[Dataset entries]
/---
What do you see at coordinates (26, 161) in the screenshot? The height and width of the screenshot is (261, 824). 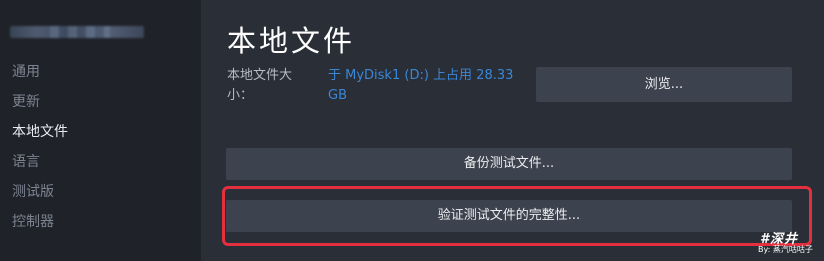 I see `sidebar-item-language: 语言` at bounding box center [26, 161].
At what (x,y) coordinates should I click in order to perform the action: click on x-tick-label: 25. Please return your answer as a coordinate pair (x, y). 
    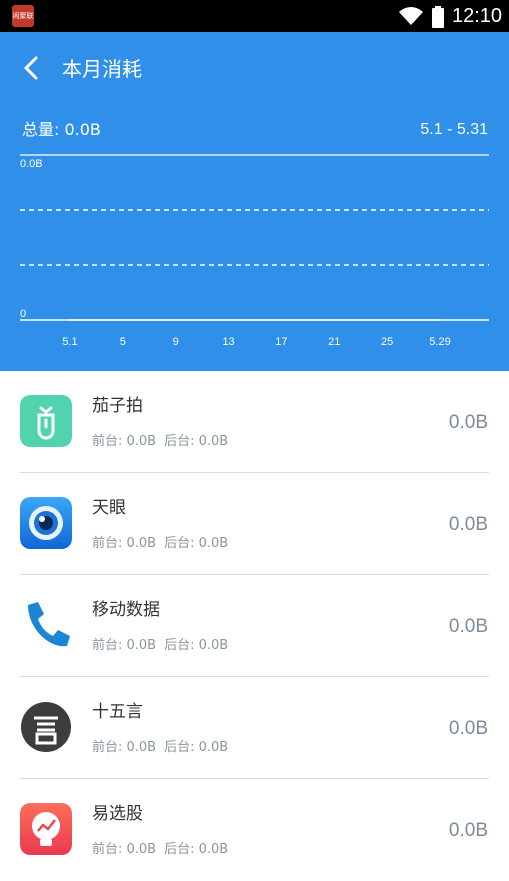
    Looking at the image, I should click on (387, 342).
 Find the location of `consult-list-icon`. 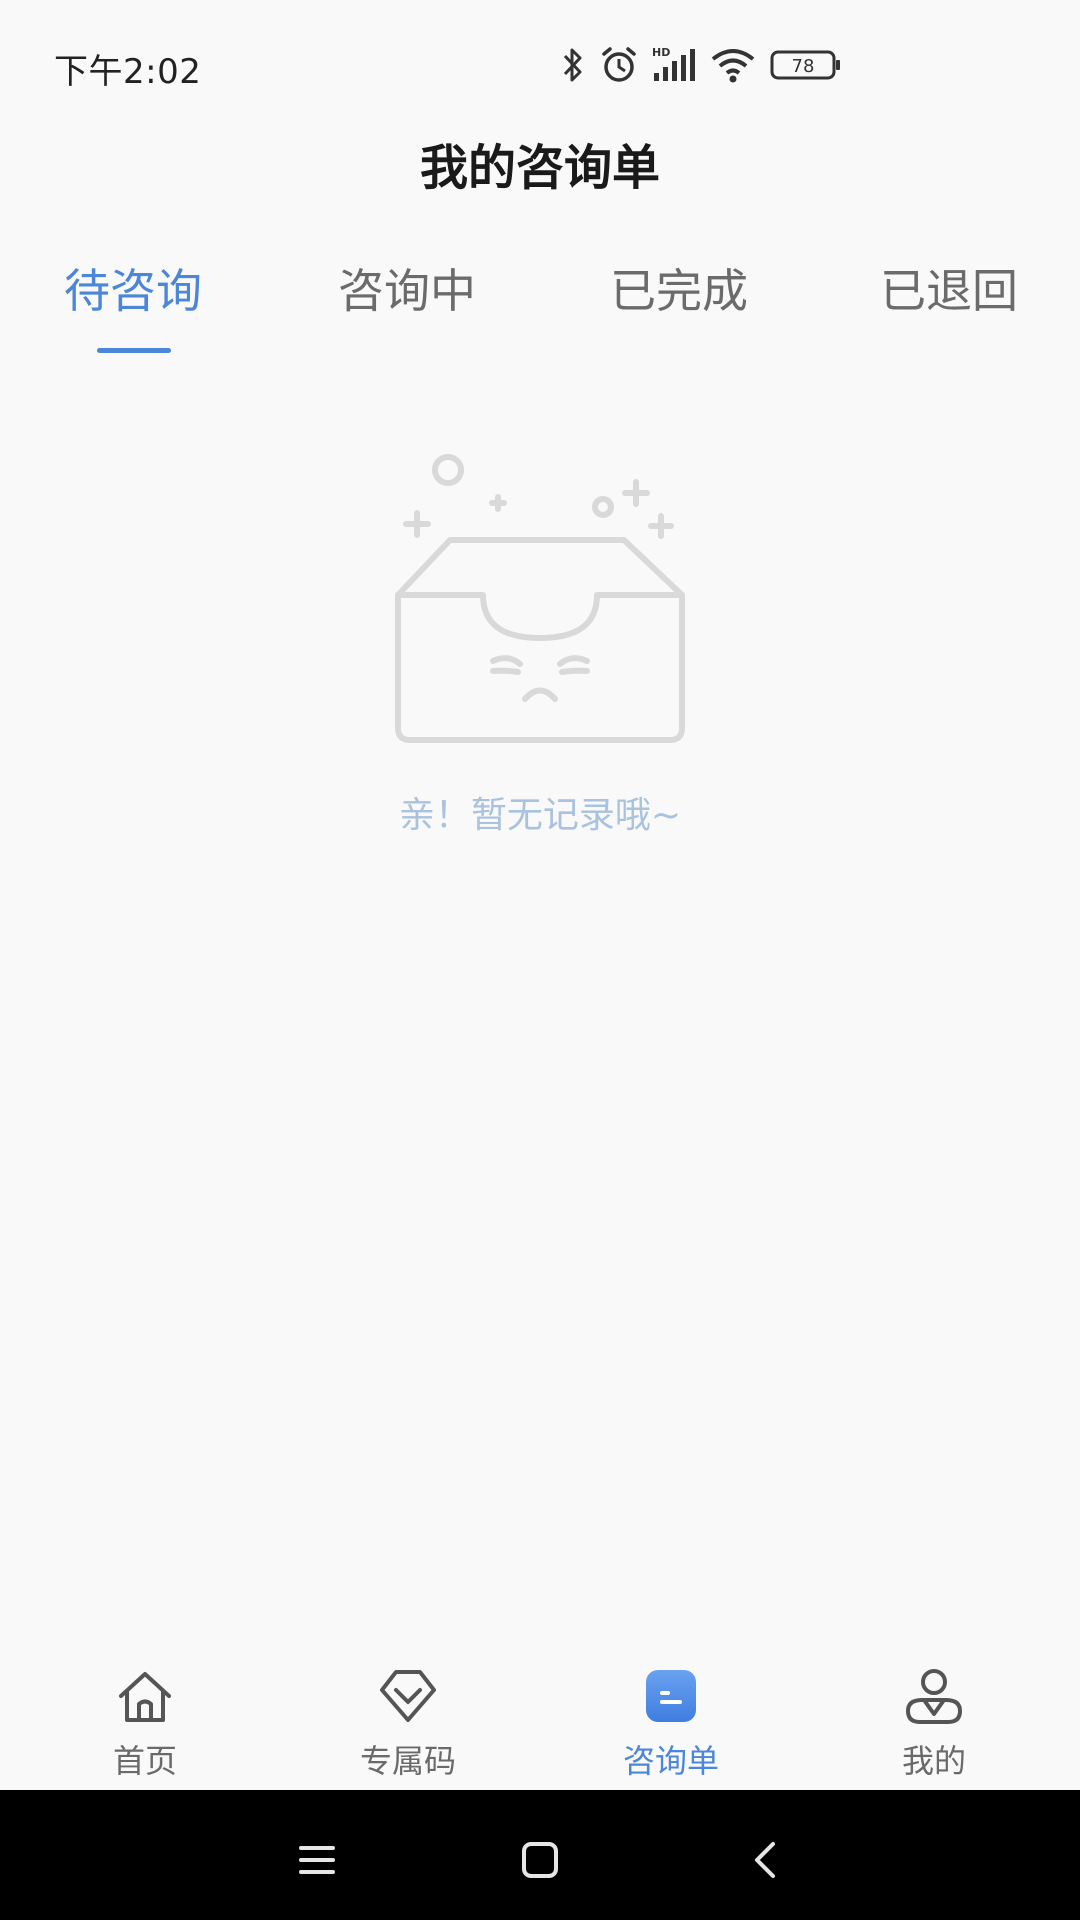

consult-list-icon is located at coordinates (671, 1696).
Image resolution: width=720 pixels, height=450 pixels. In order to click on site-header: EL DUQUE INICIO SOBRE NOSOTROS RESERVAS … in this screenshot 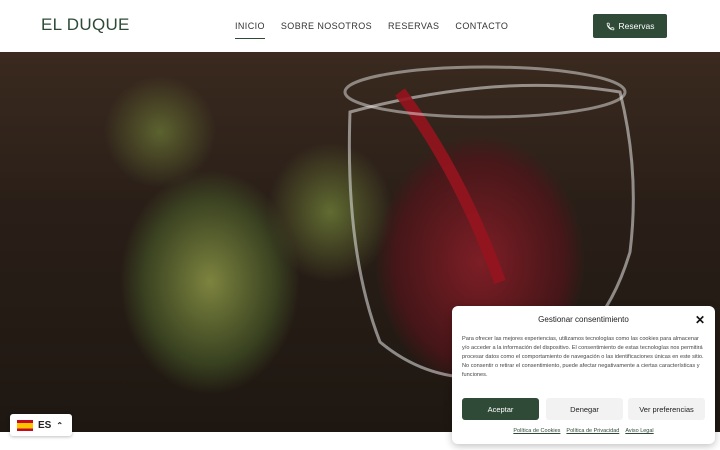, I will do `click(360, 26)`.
\---
> _What you should do_
Rewrite the listing from the line with "At what (x,y)" to the line with "consult-list-icon is located", swapping "Find the location of" for "Locate" and changing nothing else, with the pictures omitted.

> _Response_
At what (x,y) coordinates should I click in order to perform the action: click on x-tick-label: 25. Please return your answer as a coordinate pair (x, y). 
    Looking at the image, I should click on (387, 342).
 Locate `consult-list-icon`. 

consult-list-icon is located at coordinates (671, 1696).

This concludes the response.